Our research explored:
- Where and how is traceability being used today in the food industry?
- What are the primary objectives of food traceability initiatives? Not just safety, but also for certifying foods with specialized attributes (e.g. certified organic, fair-trade, free-range, etc.).
- How do traceability requirements differ between different food sectors, which have dramatically different product and supply chain characteristics? From the farm or ranch or grower, through grain elevators, packers, shippers, food processing, wholesalers, distributors, through to the restaurants, grocery stores, and other channels.
- What information is collected, where in the supply chain, and at what level of granularity?
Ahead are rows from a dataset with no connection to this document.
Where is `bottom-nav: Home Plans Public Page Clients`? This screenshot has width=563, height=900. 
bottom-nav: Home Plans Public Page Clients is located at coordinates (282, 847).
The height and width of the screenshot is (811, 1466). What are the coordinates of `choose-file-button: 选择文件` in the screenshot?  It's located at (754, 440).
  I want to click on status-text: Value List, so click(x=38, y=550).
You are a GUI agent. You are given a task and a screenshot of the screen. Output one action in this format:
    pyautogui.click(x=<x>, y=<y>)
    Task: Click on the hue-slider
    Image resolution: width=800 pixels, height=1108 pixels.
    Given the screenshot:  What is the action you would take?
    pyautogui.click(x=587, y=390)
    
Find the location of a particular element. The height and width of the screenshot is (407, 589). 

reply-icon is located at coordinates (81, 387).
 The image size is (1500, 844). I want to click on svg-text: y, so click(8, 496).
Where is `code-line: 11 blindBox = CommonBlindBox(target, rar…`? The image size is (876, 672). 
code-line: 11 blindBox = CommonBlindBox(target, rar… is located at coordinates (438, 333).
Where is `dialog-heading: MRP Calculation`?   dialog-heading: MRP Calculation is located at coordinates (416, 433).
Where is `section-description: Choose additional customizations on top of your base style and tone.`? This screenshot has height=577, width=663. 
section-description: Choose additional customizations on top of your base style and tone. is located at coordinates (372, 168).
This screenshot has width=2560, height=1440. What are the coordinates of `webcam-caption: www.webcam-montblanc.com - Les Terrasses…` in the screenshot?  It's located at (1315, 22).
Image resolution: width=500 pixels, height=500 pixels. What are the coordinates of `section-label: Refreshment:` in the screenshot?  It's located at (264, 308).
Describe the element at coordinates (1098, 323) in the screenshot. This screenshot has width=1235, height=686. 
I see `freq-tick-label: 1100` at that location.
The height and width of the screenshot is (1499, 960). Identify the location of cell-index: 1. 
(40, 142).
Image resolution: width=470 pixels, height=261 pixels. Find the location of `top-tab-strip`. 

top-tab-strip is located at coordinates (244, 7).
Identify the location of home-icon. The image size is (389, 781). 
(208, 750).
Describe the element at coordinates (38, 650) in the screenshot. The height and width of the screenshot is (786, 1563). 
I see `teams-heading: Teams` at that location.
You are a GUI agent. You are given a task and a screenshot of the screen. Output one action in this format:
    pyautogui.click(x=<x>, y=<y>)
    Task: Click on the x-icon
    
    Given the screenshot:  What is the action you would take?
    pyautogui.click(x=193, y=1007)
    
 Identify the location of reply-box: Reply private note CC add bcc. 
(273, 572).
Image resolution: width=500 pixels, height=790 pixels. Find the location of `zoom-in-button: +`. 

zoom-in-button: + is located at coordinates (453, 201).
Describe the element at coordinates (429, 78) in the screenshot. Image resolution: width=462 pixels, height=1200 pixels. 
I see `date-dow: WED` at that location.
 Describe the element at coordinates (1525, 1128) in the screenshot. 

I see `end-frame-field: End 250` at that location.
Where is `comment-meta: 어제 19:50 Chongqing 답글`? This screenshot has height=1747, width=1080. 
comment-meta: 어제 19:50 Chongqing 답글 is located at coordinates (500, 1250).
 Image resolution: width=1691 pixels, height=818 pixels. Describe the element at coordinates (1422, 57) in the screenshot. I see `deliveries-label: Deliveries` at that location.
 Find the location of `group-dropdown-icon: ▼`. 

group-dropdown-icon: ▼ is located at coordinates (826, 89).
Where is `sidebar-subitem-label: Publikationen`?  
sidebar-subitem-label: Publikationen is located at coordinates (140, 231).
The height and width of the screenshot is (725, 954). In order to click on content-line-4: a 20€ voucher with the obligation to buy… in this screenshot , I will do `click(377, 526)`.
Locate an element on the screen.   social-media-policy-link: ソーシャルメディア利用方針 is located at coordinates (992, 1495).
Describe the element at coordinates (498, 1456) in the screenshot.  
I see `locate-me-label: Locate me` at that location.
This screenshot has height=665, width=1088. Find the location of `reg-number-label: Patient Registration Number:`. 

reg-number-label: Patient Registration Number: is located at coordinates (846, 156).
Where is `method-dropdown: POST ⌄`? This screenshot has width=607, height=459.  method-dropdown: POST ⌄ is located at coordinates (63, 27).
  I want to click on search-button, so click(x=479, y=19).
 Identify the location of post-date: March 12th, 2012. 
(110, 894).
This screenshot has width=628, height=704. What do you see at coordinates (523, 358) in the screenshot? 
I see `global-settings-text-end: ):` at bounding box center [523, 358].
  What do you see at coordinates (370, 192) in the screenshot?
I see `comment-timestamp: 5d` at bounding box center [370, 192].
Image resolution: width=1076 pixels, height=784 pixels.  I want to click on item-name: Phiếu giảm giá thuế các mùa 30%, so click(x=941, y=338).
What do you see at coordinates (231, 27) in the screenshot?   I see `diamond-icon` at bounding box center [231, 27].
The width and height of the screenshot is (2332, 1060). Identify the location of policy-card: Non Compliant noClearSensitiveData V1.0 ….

The poster provides visual data and insights of the research findings including:
- Drivers and Objectives: Why food traceability including Safety, Brand Authentication/Enhancement, Supply Chain Efficiencies
- Traceability Architecture: 1-up/1-back vs. End-to-end traceability
- Traceability Solution Components
- Supply Chain Schematics: Detailed product flow charts, showing the structure and players in the seven major food supply chains: Grains & seeds, Produce, Meat, Dairy, Seafood, Beverage, and Others.
Some conclusions from the research
Drivers of traceability can be broadly divided into safety (damage control) vs. brand enhancement (enabling premium pricing). Efficiency is not yet a major driver but holds potential.
Requirements and implementation differ markedly based on supply chain structure.
Most implementations today are of the “one-up/one-back” variety (only tracking immediate and inputs and outputs to a plant), rather than “network-wide”. Network-wide traceability infrastructures appear primarily when there is strong government involvement, or when a very powerful supply chain player (e.g. Walmart) makes demands of the end-to-end supply chain.